> **Records**:
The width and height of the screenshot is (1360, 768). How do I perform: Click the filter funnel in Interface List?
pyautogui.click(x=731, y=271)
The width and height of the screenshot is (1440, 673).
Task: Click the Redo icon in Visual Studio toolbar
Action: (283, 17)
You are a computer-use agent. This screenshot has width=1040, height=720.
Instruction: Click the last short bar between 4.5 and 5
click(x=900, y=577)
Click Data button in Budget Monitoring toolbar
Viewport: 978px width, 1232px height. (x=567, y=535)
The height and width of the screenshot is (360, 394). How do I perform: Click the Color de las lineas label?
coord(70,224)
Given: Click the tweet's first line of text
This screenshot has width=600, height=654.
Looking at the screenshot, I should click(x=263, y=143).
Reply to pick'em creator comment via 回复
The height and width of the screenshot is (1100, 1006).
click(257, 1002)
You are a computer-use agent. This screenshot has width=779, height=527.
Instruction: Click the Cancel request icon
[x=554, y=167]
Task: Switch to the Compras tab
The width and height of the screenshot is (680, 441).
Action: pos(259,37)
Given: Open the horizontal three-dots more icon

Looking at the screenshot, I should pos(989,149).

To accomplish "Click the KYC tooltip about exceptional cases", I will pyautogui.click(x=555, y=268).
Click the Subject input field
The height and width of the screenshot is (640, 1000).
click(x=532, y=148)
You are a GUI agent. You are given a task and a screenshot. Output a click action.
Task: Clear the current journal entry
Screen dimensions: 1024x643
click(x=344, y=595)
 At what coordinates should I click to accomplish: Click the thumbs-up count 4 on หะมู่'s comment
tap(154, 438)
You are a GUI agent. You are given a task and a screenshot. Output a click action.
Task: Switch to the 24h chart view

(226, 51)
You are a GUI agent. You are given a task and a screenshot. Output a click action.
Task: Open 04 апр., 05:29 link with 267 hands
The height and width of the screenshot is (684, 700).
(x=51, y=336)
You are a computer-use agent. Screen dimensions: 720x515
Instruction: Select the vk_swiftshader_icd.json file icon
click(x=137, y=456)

> **Work to be completed**: Reproduce all of the entries verbatim.

> **Response to the exercise**:
The width and height of the screenshot is (1360, 768). How do I perform: Click the filter funnel in Interface List?
pyautogui.click(x=731, y=271)
The width and height of the screenshot is (1440, 673).
Task: Click the Redo icon in Visual Studio toolbar
Action: (283, 17)
You are a computer-use agent. This screenshot has width=1040, height=720.
Instruction: Click the last short bar between 4.5 and 5
click(x=900, y=577)
Click Data button in Budget Monitoring toolbar
Viewport: 978px width, 1232px height. (x=567, y=535)
The height and width of the screenshot is (360, 394). How do I perform: Click the Color de las lineas label?
coord(70,224)
Given: Click the tweet's first line of text
This screenshot has width=600, height=654.
Looking at the screenshot, I should click(x=263, y=143).
Reply to pick'em creator comment via 回复
The height and width of the screenshot is (1100, 1006).
click(257, 1002)
You are a computer-use agent. This screenshot has width=779, height=527.
Instruction: Click the Cancel request icon
[x=554, y=167]
Task: Switch to the Compras tab
The width and height of the screenshot is (680, 441).
Action: pos(259,37)
Given: Open the horizontal three-dots more icon

Looking at the screenshot, I should pos(989,149).

To accomplish "Click the KYC tooltip about exceptional cases", I will pyautogui.click(x=555, y=268).
Click the Subject input field
The height and width of the screenshot is (640, 1000).
click(x=532, y=148)
You are a GUI agent. You are given a task and a screenshot. Output a click action.
Task: Clear the current journal entry
Screen dimensions: 1024x643
click(x=344, y=595)
 At what coordinates should I click to accomplish: Click the thumbs-up count 4 on หะมู่'s comment
tap(154, 438)
You are a GUI agent. You are given a task and a screenshot. Output a click action.
Task: Switch to the 24h chart view

(226, 51)
You are a GUI agent. You are given a task and a screenshot. Output a click action.
Task: Open 04 апр., 05:29 link with 267 hands
The height and width of the screenshot is (684, 700).
(x=51, y=336)
You are a computer-use agent. Screen dimensions: 720x515
Instruction: Select the vk_swiftshader_icd.json file icon
click(x=137, y=456)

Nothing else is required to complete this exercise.